ImpediMed Announces New CEO
In the latest CEO change at the smaller end of the market, device play ImpediMed has replaced its head honcho under an “orderly transition”. Current CEO Dr Parmjot Bains departs on June 30, to be replaced by current director Erik Anderson (who joined the board six weeks ago). Bains will advise Anderson, who takes on the new role immediately.
ImpediMed has commercialised its Sozo devices, which measure breast cancer-related lymphoedema far more accurately than the standard of care (a tape measure). The board said while Sozo sales had “gained momentum”, the company’s next phase “required a step change in commercial execution, particularly in the US”.
Anderson most recently was divisional president of Hologic’s breast and skeletal health business. “He has deep expertise in US health care delivery, including hospital procurement, clinical adoption and reimbursement,” the company says. During the reign of Bains, the company launched two new Sozo indications. Sozo’s reimbursement also extended to 93% of covered lives in the US.
However, ImpediMed shares have plunged 62% over the last year – and we guess that’s the acid test of performance. Meanwhile the struggling Genetic Signatures and medical cannabis platform Vitura Health have also anointed new CEOs.
AFT Affirms Earnings and Revenue Guidance
Trans-Tasman niche drug outfit AFT Corporation is on track to hit its revenue target of NZ$300 million for the 2026-27 year. The company today said it would post record sales for the year to March 2026, with operating earnings of NZ$20-24 million (in line with guidance).
AFT is due to report on May 21. While management did not specify 2025-26 revenue, it said that growth was in the double digits across all markets. “We have seen broad-based growth across all our operations and continuing strong demand,” AFT founder and CEO Dr Hartley Atkinson said. “We had already significantly lifted inventory levels, which will help us to manage the uncertainties and ensure a continued supply to our customers.”
Atkinson said the company expected to file registration applications for at least 70 new products this year. The company is preparing to launch a pivotal study of its novel injectable iron treatment, after “successful engagement” with the US Food and Drug Administration.
Completed last year, an earlier study showed the medicine had fewer side effects, with lower toxicity compared to traditional oral iron and intravenous therapies. Addressing a potential market of US$7.4 billion, the drug is one of the “most exciting” in AFT’s pipeline.

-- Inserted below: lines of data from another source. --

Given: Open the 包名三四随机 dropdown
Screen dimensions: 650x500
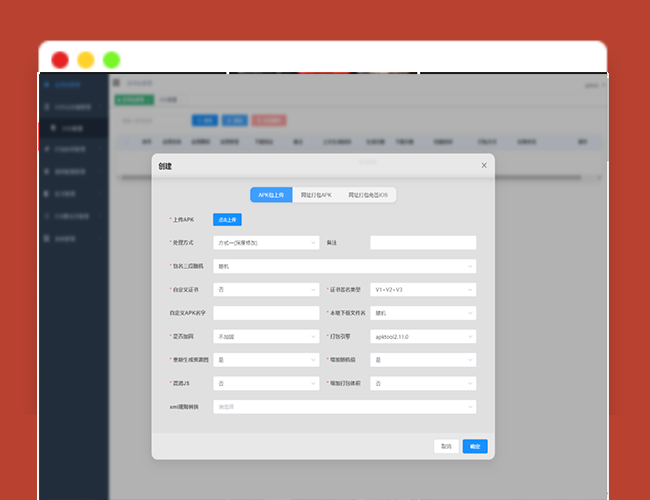Looking at the screenshot, I should coord(344,266).
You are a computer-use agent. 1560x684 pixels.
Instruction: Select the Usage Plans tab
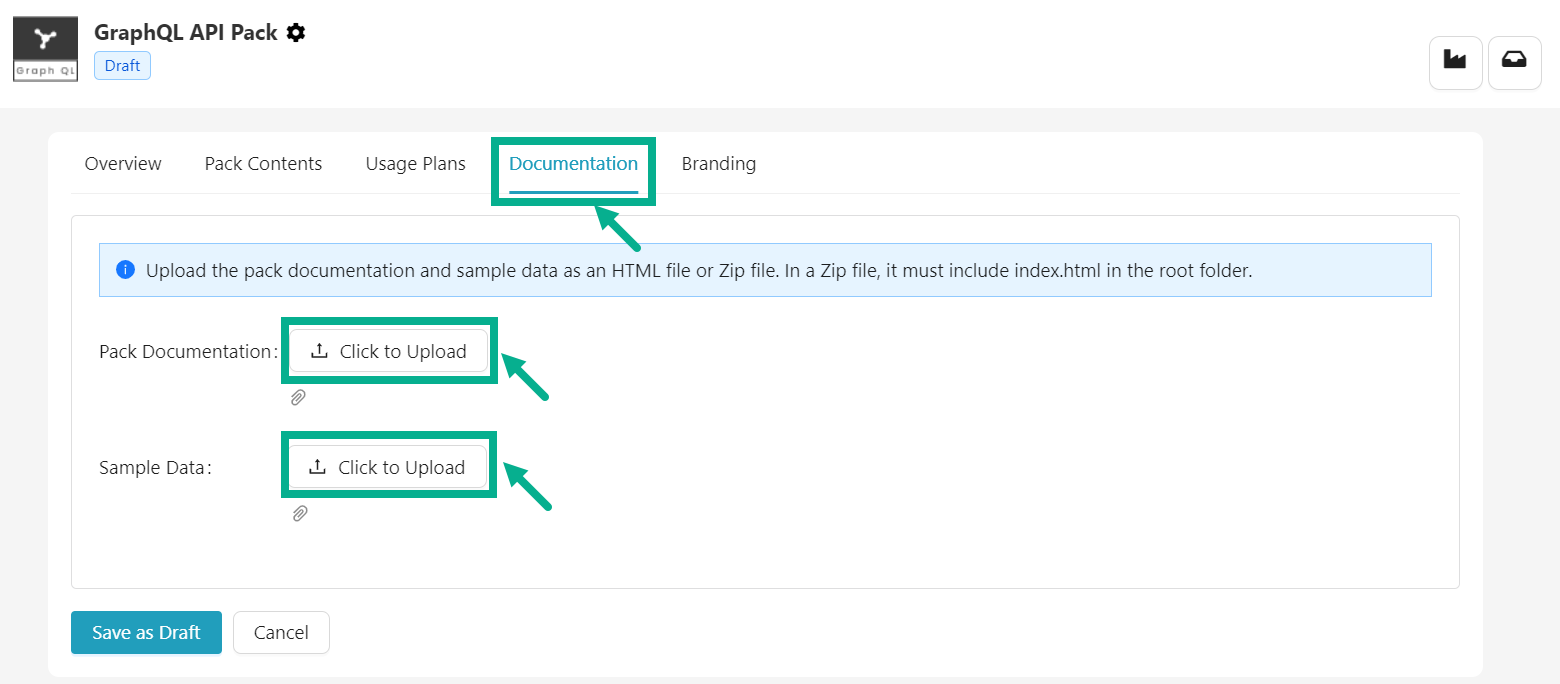click(x=415, y=163)
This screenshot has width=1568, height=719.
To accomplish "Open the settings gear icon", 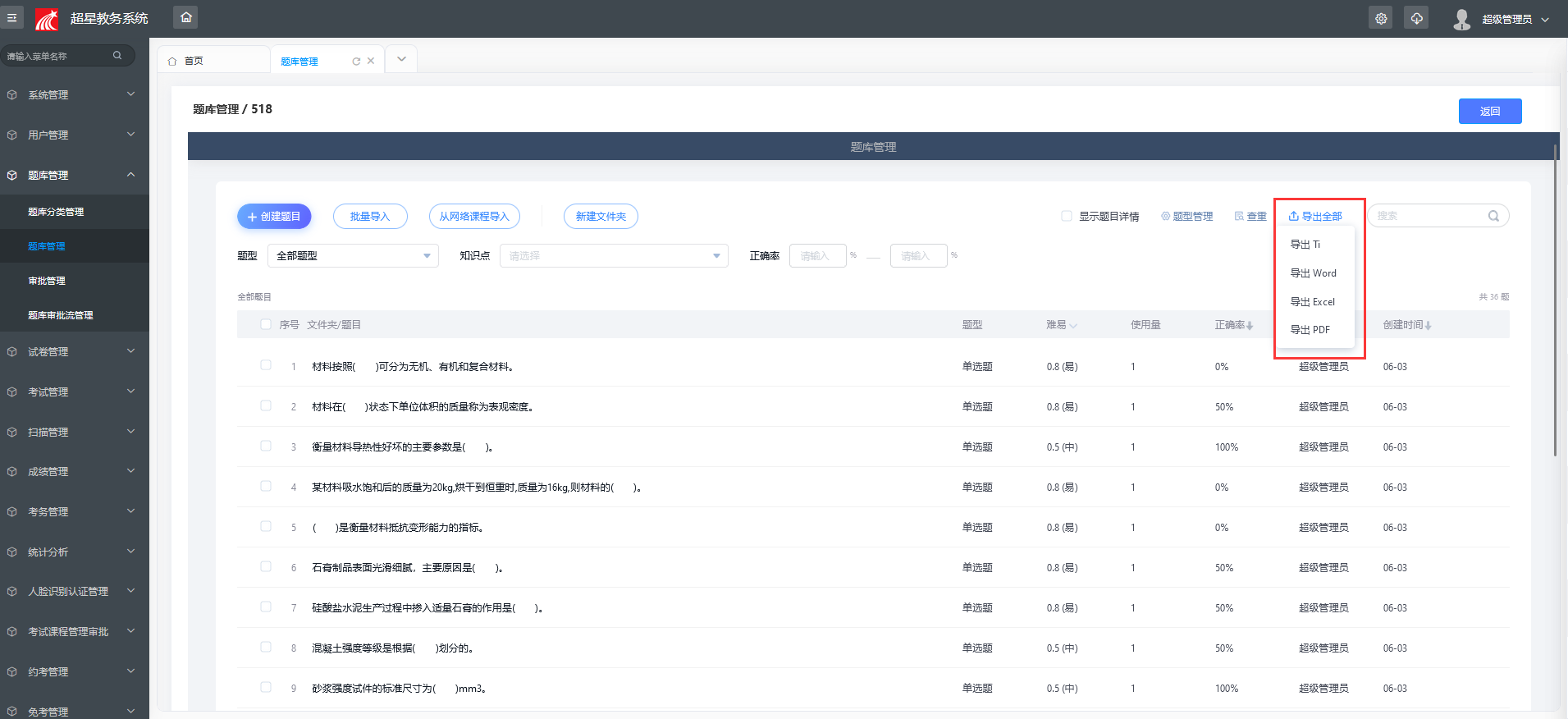I will pos(1381,18).
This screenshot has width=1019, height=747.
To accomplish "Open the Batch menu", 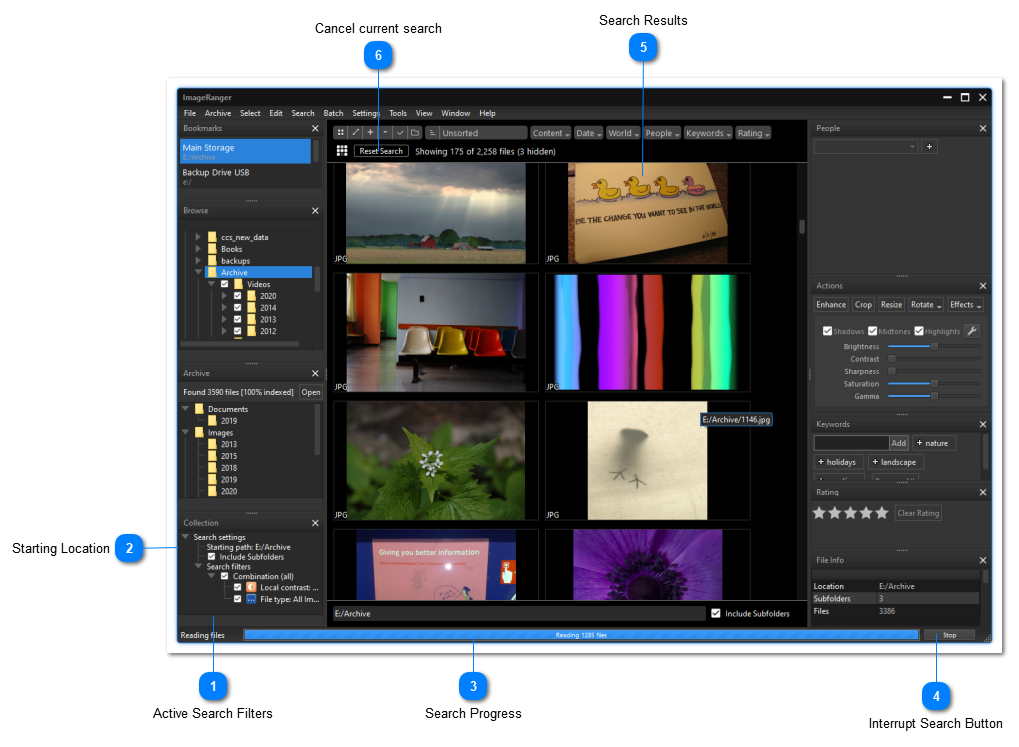I will pos(333,114).
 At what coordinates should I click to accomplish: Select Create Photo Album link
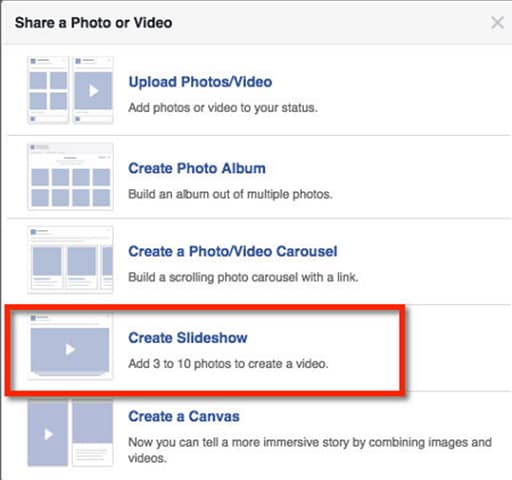pos(197,168)
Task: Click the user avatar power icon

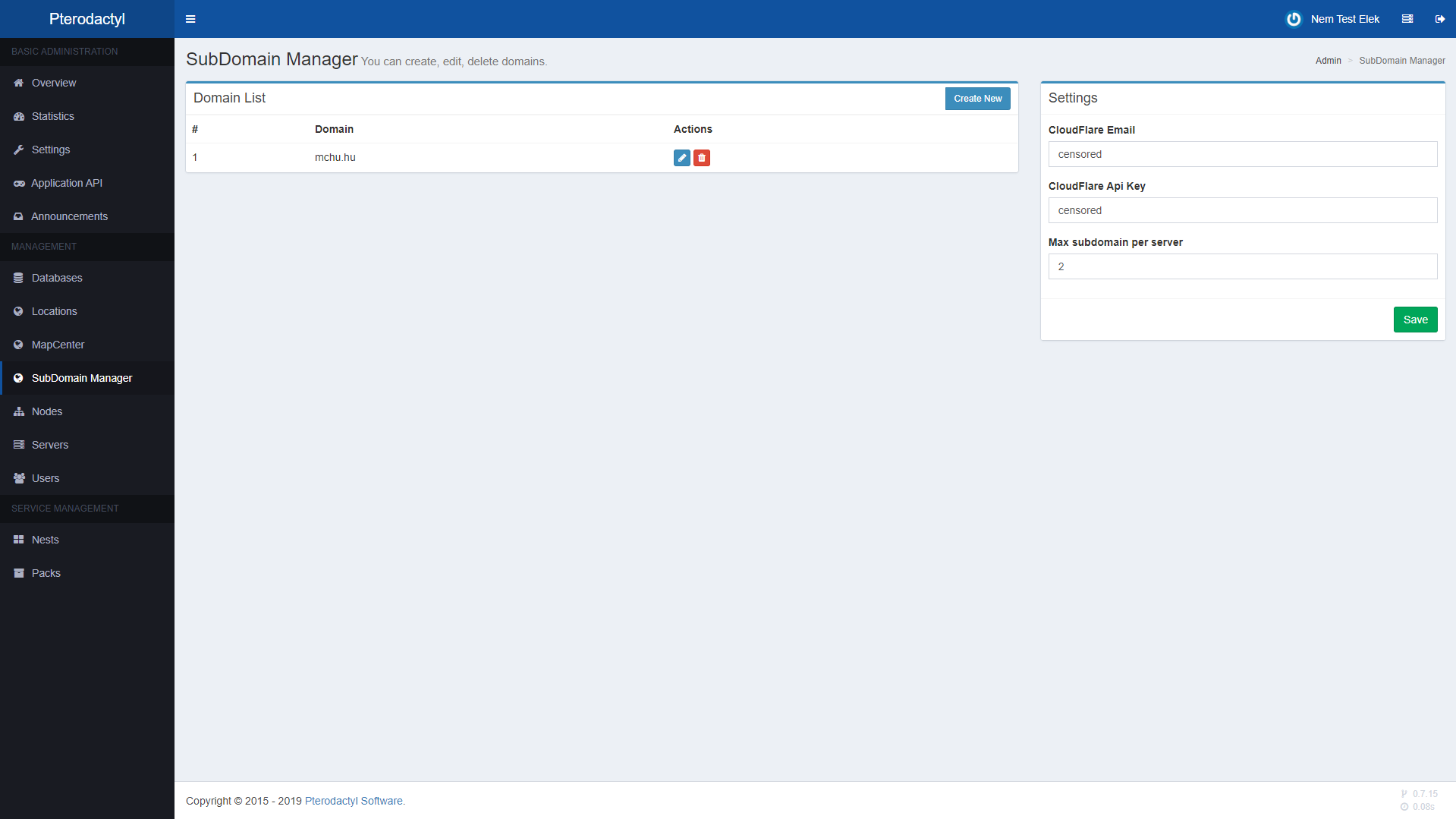Action: [x=1294, y=19]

Aft and co-funder Hyloris expect the follow-on study to enroll 1360 patients at sites in New Zealand, India, China, Japan, Armenia, Europe and the US. Cuban deal gets the cigar. AFT said it would sell its Maxigesic tablet (marketed as Combogesic Rapid) via the US Cost Plus Pharmacy Chain. The group is backed by billionaire, former Dallas Mavericks majority owner and Shark Tank star Mark Cuban.
Cost Plus stocks more than 2300 commonly prescribed medicines, distributing them at a set 15% mark up. AFT also said it had successfully integrated the South African hospital business of Pharma Dynamics, acquired in December. This business should contribute “strongly” to the 2026-27 results.
The company’s business strategy revolves around developing and selling proprietary and in-licenced drugs. These are for indications overlooked by big pharma. AFT’s products are available in 125 countries. Meanwhile, Telix Pharmaceuticals shares soared 8% on a strong March quarter update.